## YOUR OBJECTIVE
Top to bottom, every record is to be copied word for word.

## RECORDS FOR THE TASK

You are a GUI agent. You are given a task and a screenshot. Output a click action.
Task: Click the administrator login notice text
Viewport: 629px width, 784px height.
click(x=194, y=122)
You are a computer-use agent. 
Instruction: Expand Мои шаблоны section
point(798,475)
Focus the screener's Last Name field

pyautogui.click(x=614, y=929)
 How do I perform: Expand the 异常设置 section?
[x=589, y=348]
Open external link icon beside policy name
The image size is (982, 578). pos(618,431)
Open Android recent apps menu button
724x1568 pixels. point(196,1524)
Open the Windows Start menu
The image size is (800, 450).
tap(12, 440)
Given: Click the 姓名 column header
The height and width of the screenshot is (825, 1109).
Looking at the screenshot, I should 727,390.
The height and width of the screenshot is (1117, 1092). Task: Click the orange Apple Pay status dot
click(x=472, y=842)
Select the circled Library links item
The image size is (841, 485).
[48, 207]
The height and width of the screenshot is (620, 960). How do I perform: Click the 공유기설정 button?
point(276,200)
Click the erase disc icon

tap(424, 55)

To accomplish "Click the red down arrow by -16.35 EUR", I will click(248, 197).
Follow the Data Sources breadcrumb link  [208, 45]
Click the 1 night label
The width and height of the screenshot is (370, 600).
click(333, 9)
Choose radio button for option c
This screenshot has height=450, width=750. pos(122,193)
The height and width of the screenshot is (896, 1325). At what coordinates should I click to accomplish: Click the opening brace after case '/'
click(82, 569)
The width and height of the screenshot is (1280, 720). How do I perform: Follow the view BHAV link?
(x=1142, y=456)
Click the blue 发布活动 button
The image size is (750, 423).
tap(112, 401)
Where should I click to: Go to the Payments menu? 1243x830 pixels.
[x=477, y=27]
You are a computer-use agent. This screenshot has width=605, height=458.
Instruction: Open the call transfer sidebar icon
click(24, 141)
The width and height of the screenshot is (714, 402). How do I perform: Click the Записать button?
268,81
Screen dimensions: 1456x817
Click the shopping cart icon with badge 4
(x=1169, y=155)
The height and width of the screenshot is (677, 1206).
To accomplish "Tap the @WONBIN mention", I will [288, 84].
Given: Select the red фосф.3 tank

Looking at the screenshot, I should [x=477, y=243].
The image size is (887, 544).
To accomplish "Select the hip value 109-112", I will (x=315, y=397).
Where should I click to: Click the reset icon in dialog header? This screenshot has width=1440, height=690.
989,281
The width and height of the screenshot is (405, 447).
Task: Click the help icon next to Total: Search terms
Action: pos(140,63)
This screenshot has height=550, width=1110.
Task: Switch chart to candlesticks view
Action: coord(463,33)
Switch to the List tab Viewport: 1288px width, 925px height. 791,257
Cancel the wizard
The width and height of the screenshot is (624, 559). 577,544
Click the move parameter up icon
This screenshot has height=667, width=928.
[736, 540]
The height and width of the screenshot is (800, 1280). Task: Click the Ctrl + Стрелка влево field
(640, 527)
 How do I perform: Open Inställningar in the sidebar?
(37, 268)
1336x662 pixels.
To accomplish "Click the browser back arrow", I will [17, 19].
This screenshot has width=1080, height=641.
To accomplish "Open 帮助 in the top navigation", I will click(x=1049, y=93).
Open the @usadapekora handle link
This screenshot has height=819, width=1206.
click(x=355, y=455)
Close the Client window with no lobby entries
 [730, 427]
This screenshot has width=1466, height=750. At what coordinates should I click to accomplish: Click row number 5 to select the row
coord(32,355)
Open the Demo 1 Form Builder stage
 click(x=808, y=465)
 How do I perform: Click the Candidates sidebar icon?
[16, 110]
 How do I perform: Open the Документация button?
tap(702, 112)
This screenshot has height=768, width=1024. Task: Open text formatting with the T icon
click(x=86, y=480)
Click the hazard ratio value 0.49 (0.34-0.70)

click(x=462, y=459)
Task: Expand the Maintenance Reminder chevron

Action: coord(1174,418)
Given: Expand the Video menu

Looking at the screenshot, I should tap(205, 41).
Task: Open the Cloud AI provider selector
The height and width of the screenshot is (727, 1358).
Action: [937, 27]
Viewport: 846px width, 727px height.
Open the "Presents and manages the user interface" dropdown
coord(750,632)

## COMPLETED EXERCISE
You are a GUI agent. You are given a task and a screenshot. Output a click action.
Task: Click the administrator login notice text
Viewport: 629px width, 784px height.
click(x=194, y=122)
You are a computer-use agent. 
Instruction: Expand Мои шаблоны section
point(798,475)
Focus the screener's Last Name field

pyautogui.click(x=614, y=929)
 How do I perform: Expand the 异常设置 section?
[x=589, y=348]
Open external link icon beside policy name
The image size is (982, 578). pos(618,431)
Open Android recent apps menu button
724x1568 pixels. point(196,1524)
Open the Windows Start menu
The image size is (800, 450).
tap(12, 440)
Given: Click the 姓名 column header
The height and width of the screenshot is (825, 1109).
Looking at the screenshot, I should 727,390.
The height and width of the screenshot is (1117, 1092). Task: Click the orange Apple Pay status dot
click(x=472, y=842)
Select the circled Library links item
The image size is (841, 485).
[48, 207]
The height and width of the screenshot is (620, 960). How do I perform: Click the 공유기설정 button?
point(276,200)
Click the erase disc icon

tap(424, 55)

To accomplish "Click the red down arrow by -16.35 EUR", I will click(248, 197).
Follow the Data Sources breadcrumb link  [208, 45]
Click the 1 night label
The width and height of the screenshot is (370, 600).
click(333, 9)
Choose radio button for option c
This screenshot has height=450, width=750. pos(122,193)
The height and width of the screenshot is (896, 1325). At what coordinates should I click to accomplish: Click the opening brace after case '/'
click(82, 569)
The width and height of the screenshot is (1280, 720). How do I perform: Follow the view BHAV link?
(x=1142, y=456)
Click the blue 发布活动 button
The image size is (750, 423).
tap(112, 401)
Where should I click to: Go to the Payments menu? 1243x830 pixels.
[x=477, y=27]
You are a computer-use agent. This screenshot has width=605, height=458.
Instruction: Open the call transfer sidebar icon
click(24, 141)
The width and height of the screenshot is (714, 402). How do I perform: Click the Записать button?
268,81
Screen dimensions: 1456x817
Click the shopping cart icon with badge 4
(x=1169, y=155)
The height and width of the screenshot is (677, 1206).
To accomplish "Tap the @WONBIN mention", I will [288, 84].
Given: Select the red фосф.3 tank

Looking at the screenshot, I should [x=477, y=243].
The image size is (887, 544).
To accomplish "Select the hip value 109-112", I will (x=315, y=397).
Where should I click to: Click the reset icon in dialog header? This screenshot has width=1440, height=690.
989,281
The width and height of the screenshot is (405, 447).
Task: Click the help icon next to Total: Search terms
Action: pos(140,63)
This screenshot has height=550, width=1110.
Task: Switch chart to candlesticks view
Action: coord(463,33)
Switch to the List tab Viewport: 1288px width, 925px height. 791,257
Cancel the wizard
The width and height of the screenshot is (624, 559). 577,544
Click the move parameter up icon
This screenshot has height=667, width=928.
[736, 540]
The height and width of the screenshot is (800, 1280). Task: Click the Ctrl + Стрелка влево field
(640, 527)
 How do I perform: Open Inställningar in the sidebar?
(37, 268)
1336x662 pixels.
To accomplish "Click the browser back arrow", I will [17, 19].
This screenshot has width=1080, height=641.
To accomplish "Open 帮助 in the top navigation", I will click(x=1049, y=93).
Open the @usadapekora handle link
This screenshot has height=819, width=1206.
click(x=355, y=455)
Close the Client window with no lobby entries
 [730, 427]
This screenshot has width=1466, height=750. At what coordinates should I click to accomplish: Click row number 5 to select the row
coord(32,355)
Open the Demo 1 Form Builder stage
 click(x=808, y=465)
 How do I perform: Click the Candidates sidebar icon?
[16, 110]
 How do I perform: Open the Документация button?
tap(702, 112)
This screenshot has height=768, width=1024. Task: Open text formatting with the T icon
click(x=86, y=480)
Click the hazard ratio value 0.49 (0.34-0.70)

click(x=462, y=459)
Task: Expand the Maintenance Reminder chevron

Action: coord(1174,418)
Given: Expand the Video menu

Looking at the screenshot, I should tap(205, 41).
Task: Open the Cloud AI provider selector
The height and width of the screenshot is (727, 1358).
Action: [937, 27]
Viewport: 846px width, 727px height.
Open the "Presents and manages the user interface" dropdown
coord(750,632)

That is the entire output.